[How to complete this task] Restate word for word only the lines running from the one with "Toggle the Author pencil editing view" to the end of the data, both ends included. Omit any pictures.

++++ Source records

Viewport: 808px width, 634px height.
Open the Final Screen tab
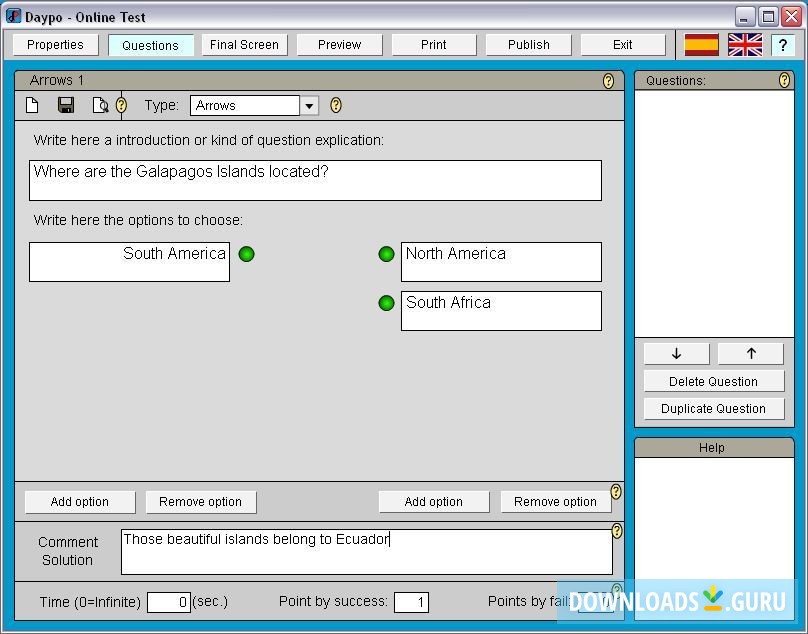coord(244,44)
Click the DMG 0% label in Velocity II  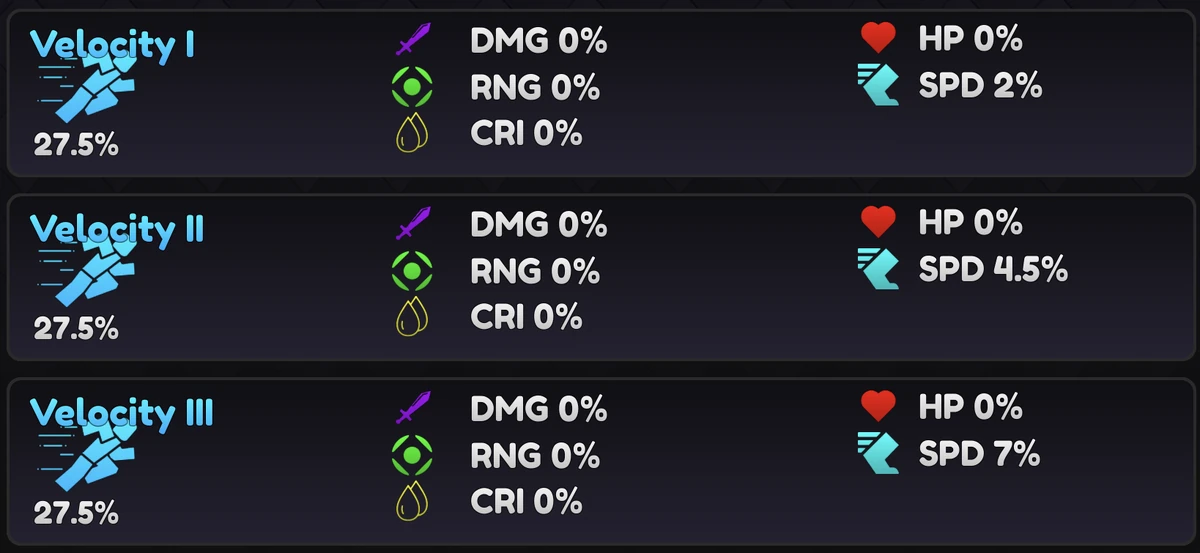(538, 224)
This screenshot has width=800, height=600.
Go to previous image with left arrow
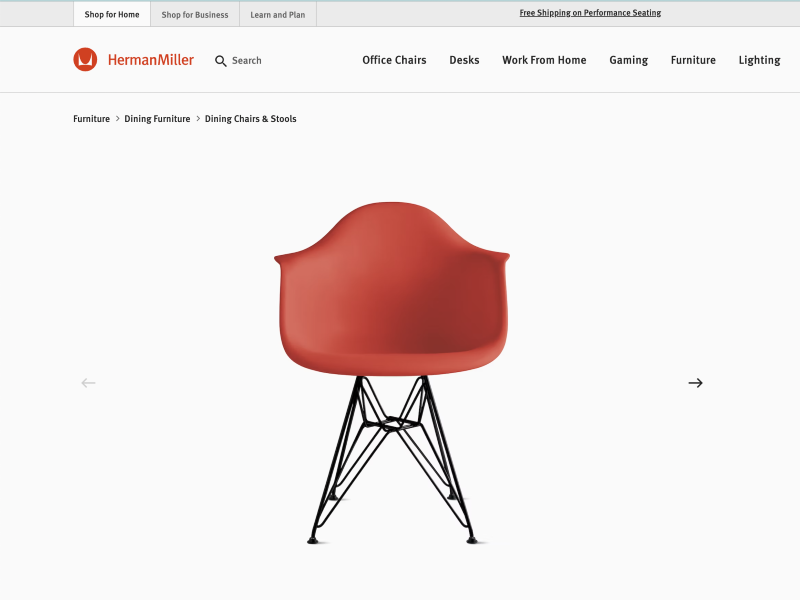pyautogui.click(x=88, y=383)
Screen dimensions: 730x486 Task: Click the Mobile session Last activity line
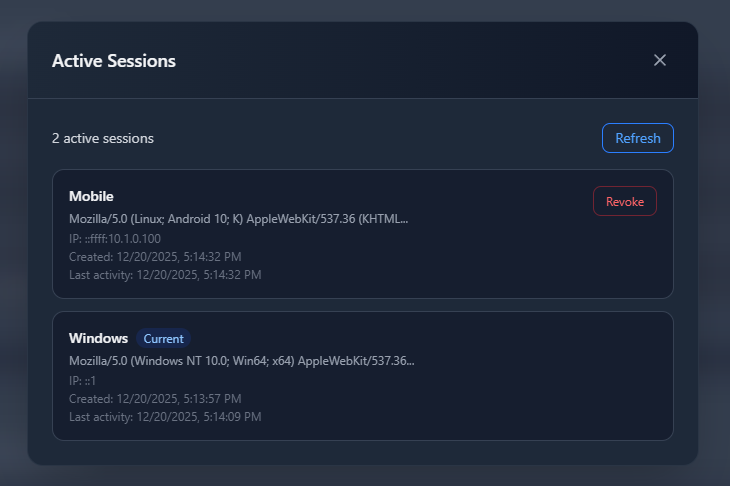165,274
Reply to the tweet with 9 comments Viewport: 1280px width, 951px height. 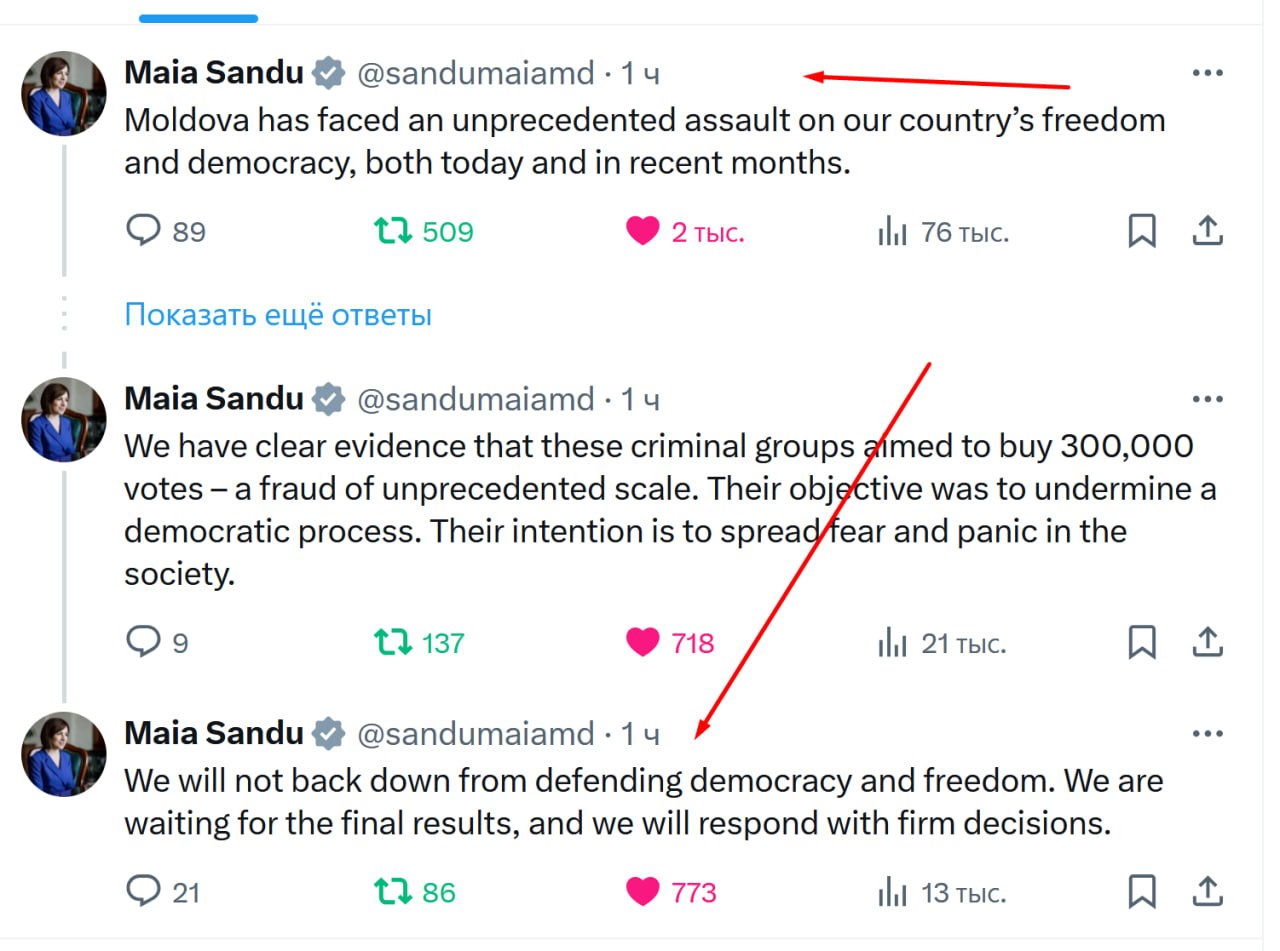(x=144, y=641)
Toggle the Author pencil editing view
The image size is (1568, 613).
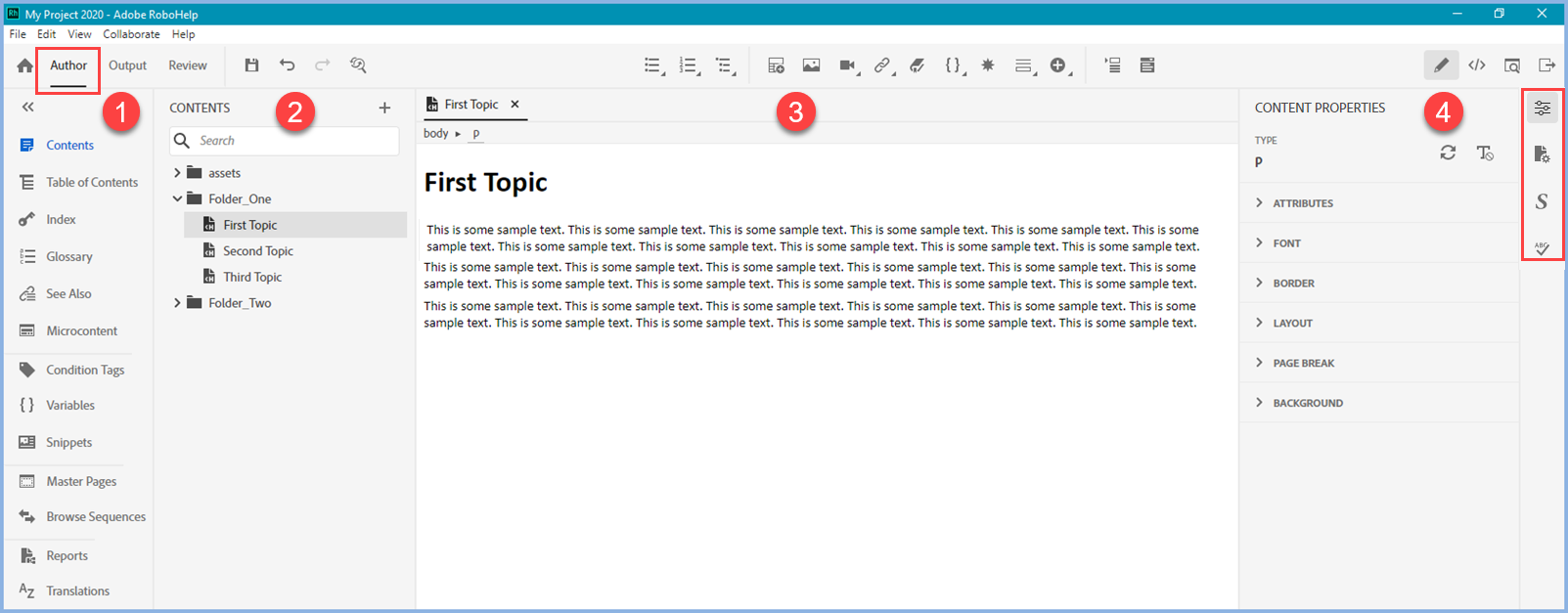1441,66
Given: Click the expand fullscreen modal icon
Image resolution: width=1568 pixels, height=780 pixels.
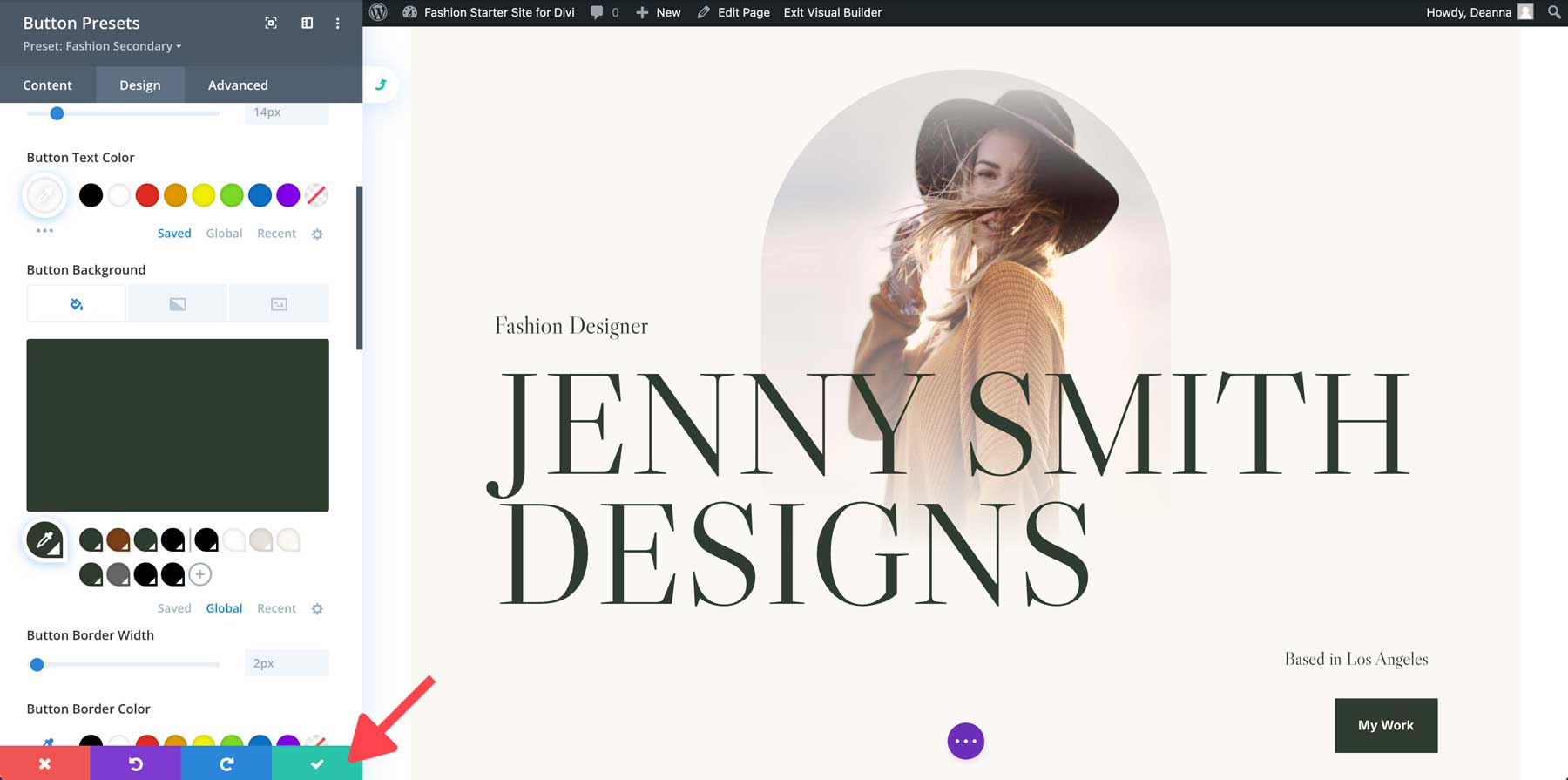Looking at the screenshot, I should pyautogui.click(x=271, y=24).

++++++++

[Expected answer]
Toggle the Author pencil editing view
The image size is (1568, 613).
1441,66
Given: Click the expand fullscreen modal icon
Image resolution: width=1568 pixels, height=780 pixels.
Looking at the screenshot, I should pyautogui.click(x=271, y=24).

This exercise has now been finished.